What to work on:
[A] Reproduce everything in the passage on semantic memory from "Memory research has" down to "then move on.".
[B] Please transcribe everything in the listing from its first line down to the line containing "Looking at the", and leave the pictures out of your answer.

Much of what was learned about how all these kinds of information are organized was the product of reaction-time experiments such as asking subjects to name, in a brief period of time, as many things as they can that are red, or that are fruit, or that start with a given letter. Using that technique, Elizabeth Loftus found that in one minute volunteers could, on average, name twelve instances of “bird” but only nine of “yellow.” Her conclusion was that we cannot readily look directly in memory for examples of a property but instead locate categories of objects (birds, fruit, vegetables), and scan each for that property.39
Similarly, as Loftus and a colleague, Allan Collins, found, it takes people longer to answer “true” or “false” to the statement “An ostrich is a bird” than to the statement “A canary is a bird.” The implication: A canary is a more typical bird than an ostrich, is closer to the center of the category, so it requires less time to identify. Collins and Loftus, on the basis of such data, symbolically portrayed long-term semantic memory as an intricate network that is hierarchical (a general category is surrounded by specific instances) and associative (each instance is linked to a number of traits). They envisioned it as shown on p. 611.40
FIGURE 41
One portrayal of the long-term semantic memory network
This is only a minuscule sample of the semantic memory network. Every node shown here is connected to many other chains of nodes not shown: “Swim” might be linked to “cetaceans,” “human swimmers,” “sports,” “healthful exercises,” and each of those to other instances, characteristics, traits, and so on, and on.
A much later and much more detailed representation of the memory network relating to birds is bewilderingly complex; it is on page 612, as FIGURE 42, for those who care to puzzle it out.
Memory research has been so far-ranging and multifaceted over the last several decades that we must limit ourselves now to a handful of brief reports of major research findings and theories, and then move on.
Memory systems: The memory system portrayed in FIGURE 40, on p. 608, is now seen as too simple. According to the results of many studies, there are a number of interacting memory systems that encode and store different kinds of information in different ways. The memories stored about how to swim, drive a car, or sail a boat are very different from those concerning the names and identities of people you know, how to perform arithmetical procedures, or what a collie looks like. Each of these kinds of memory, and many others, require their own forms of processing and storage, and differ in the amount and kinds of effort required to enter and retain it in long term memory.

Entries provided:
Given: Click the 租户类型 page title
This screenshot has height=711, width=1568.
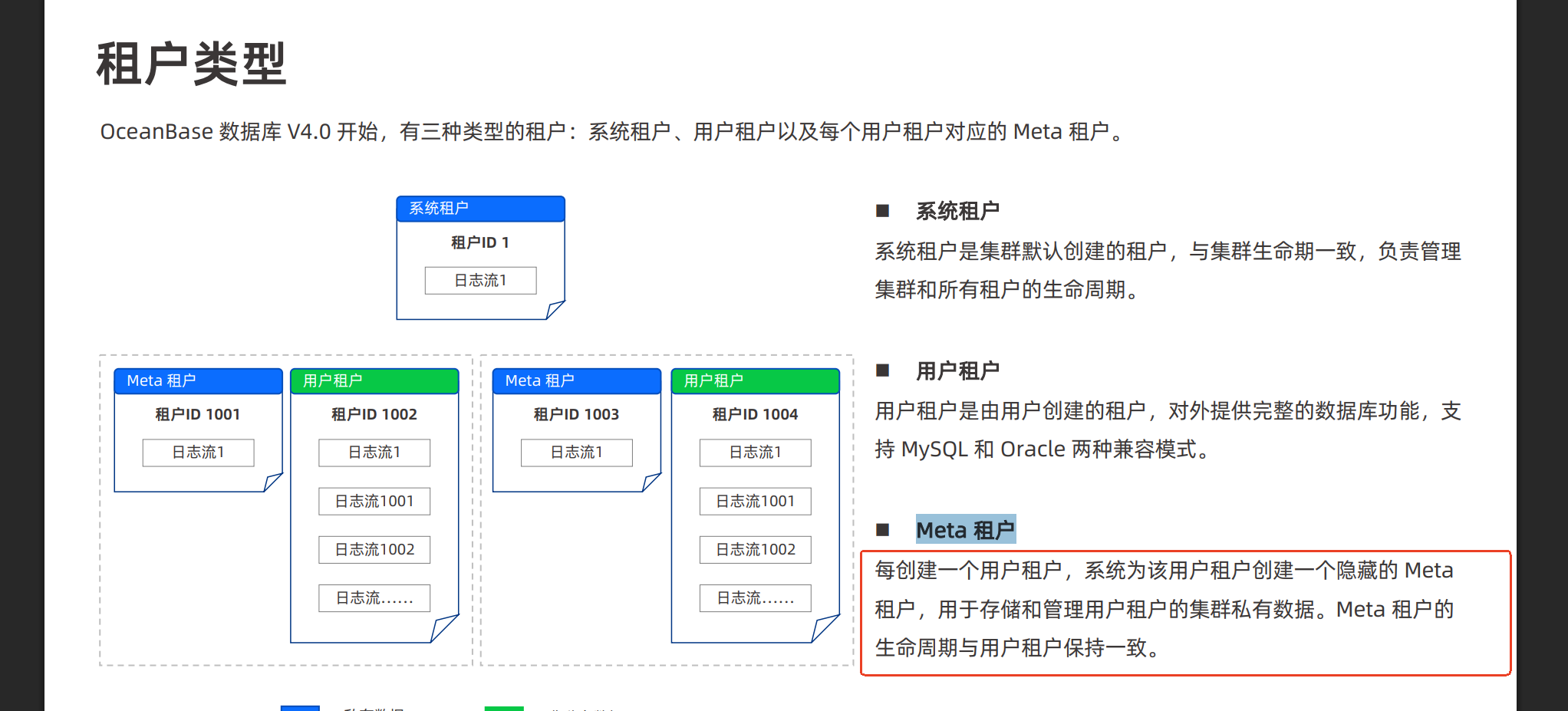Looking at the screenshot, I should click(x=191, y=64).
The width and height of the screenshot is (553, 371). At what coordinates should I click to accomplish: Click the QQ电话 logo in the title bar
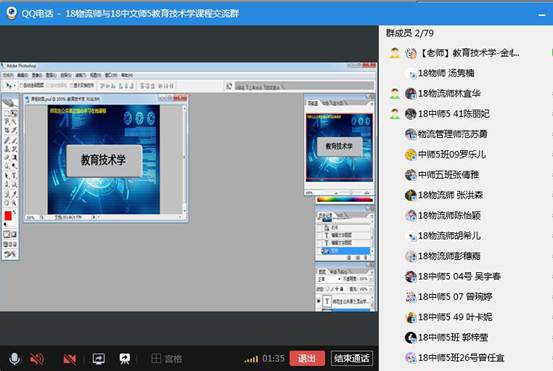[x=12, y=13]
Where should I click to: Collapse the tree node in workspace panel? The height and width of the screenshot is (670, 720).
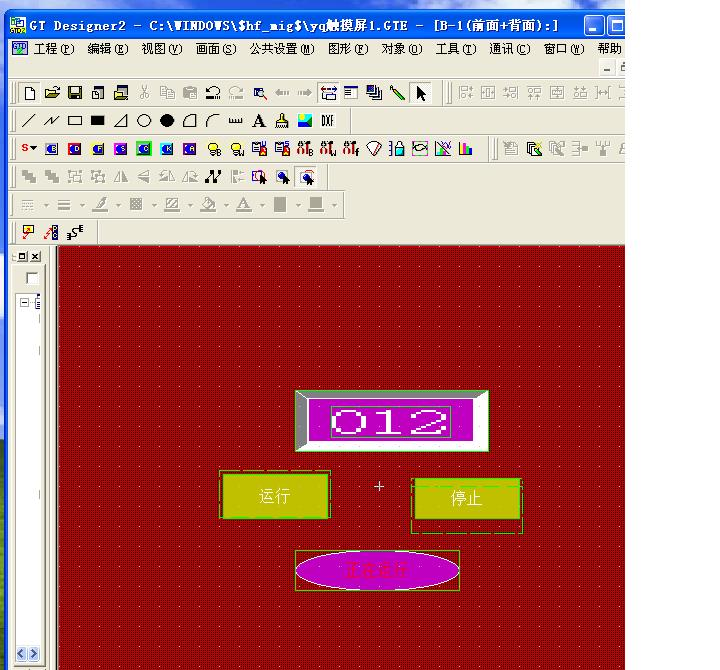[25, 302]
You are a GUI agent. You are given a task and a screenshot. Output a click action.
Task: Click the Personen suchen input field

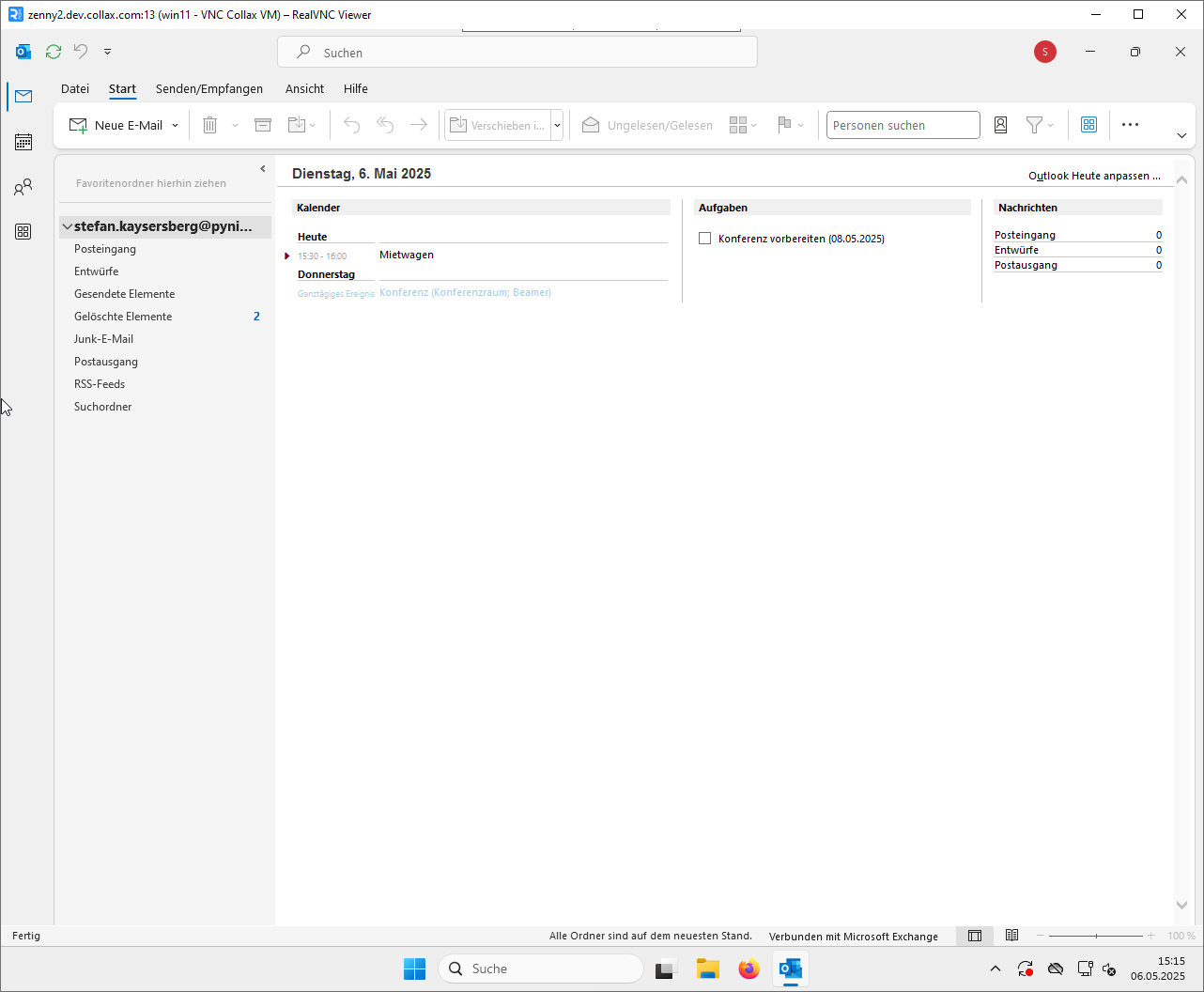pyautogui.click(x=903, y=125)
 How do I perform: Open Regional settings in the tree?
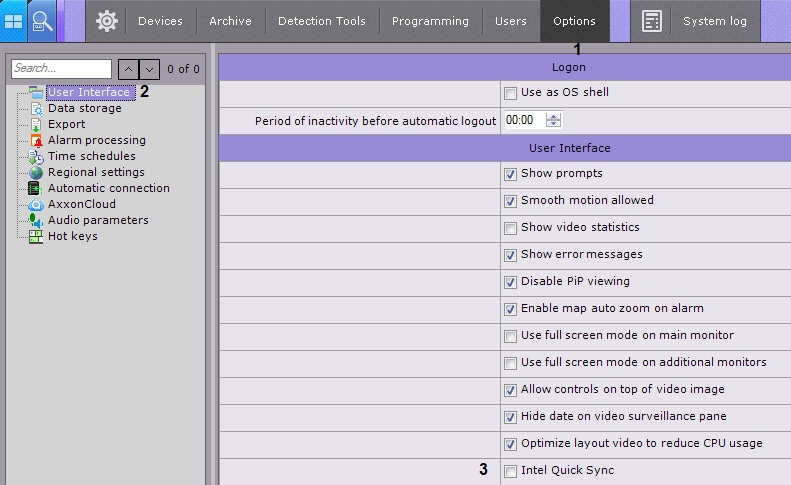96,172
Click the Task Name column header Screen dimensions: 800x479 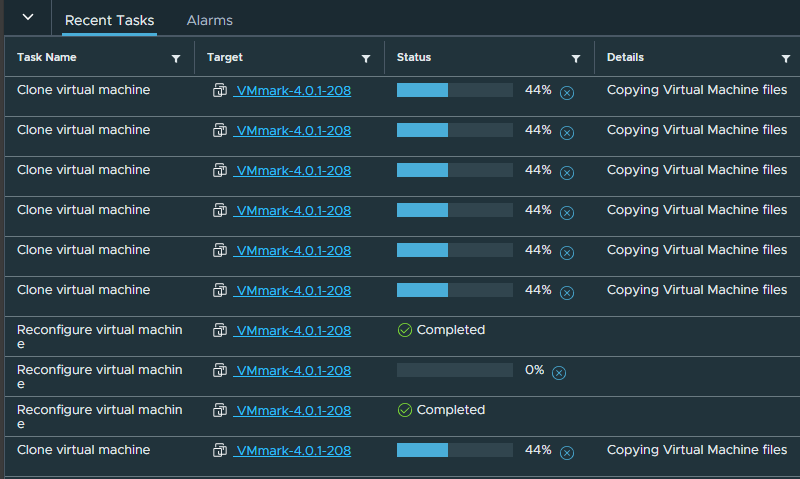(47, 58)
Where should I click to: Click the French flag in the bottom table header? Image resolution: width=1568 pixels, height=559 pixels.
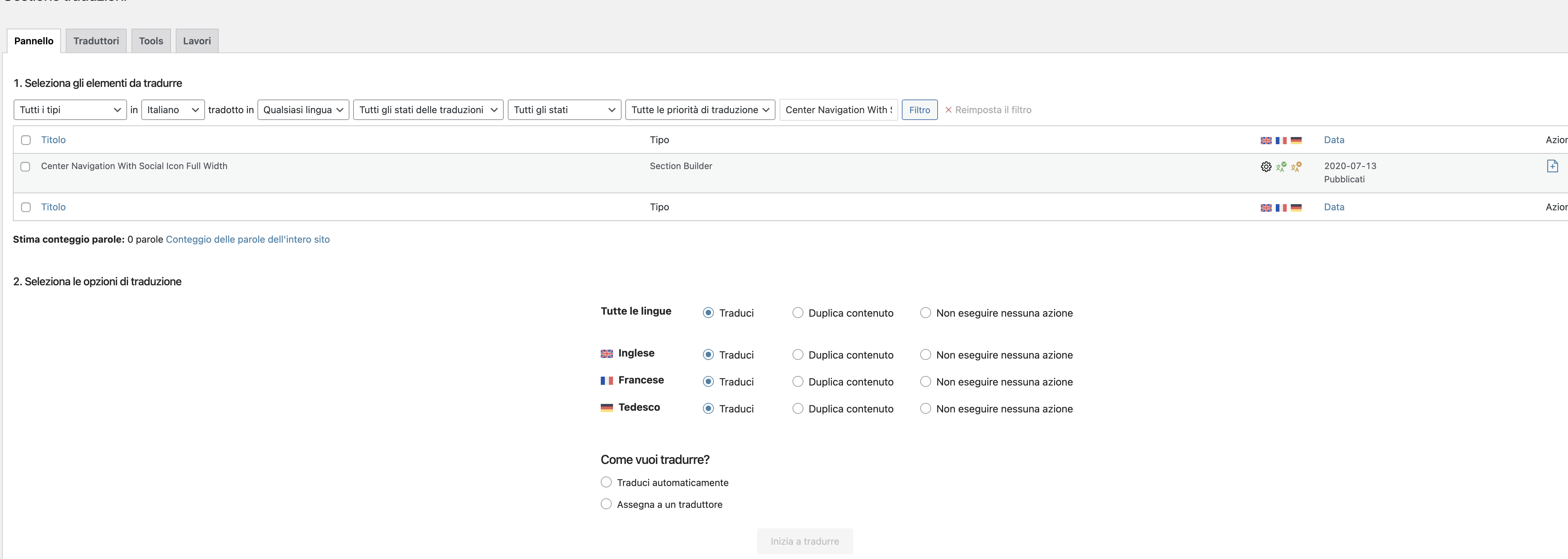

Task-by-task results:
[A]
Memory research has been so far-ranging and multifaceted over the last several decades that we must limit ourselves now to a handful of brief reports of major research findings and theories, and then move on.

[B]
Given: Click the 租户类型 page title
This screenshot has height=711, width=1568.
Looking at the screenshot, I should click(x=191, y=64).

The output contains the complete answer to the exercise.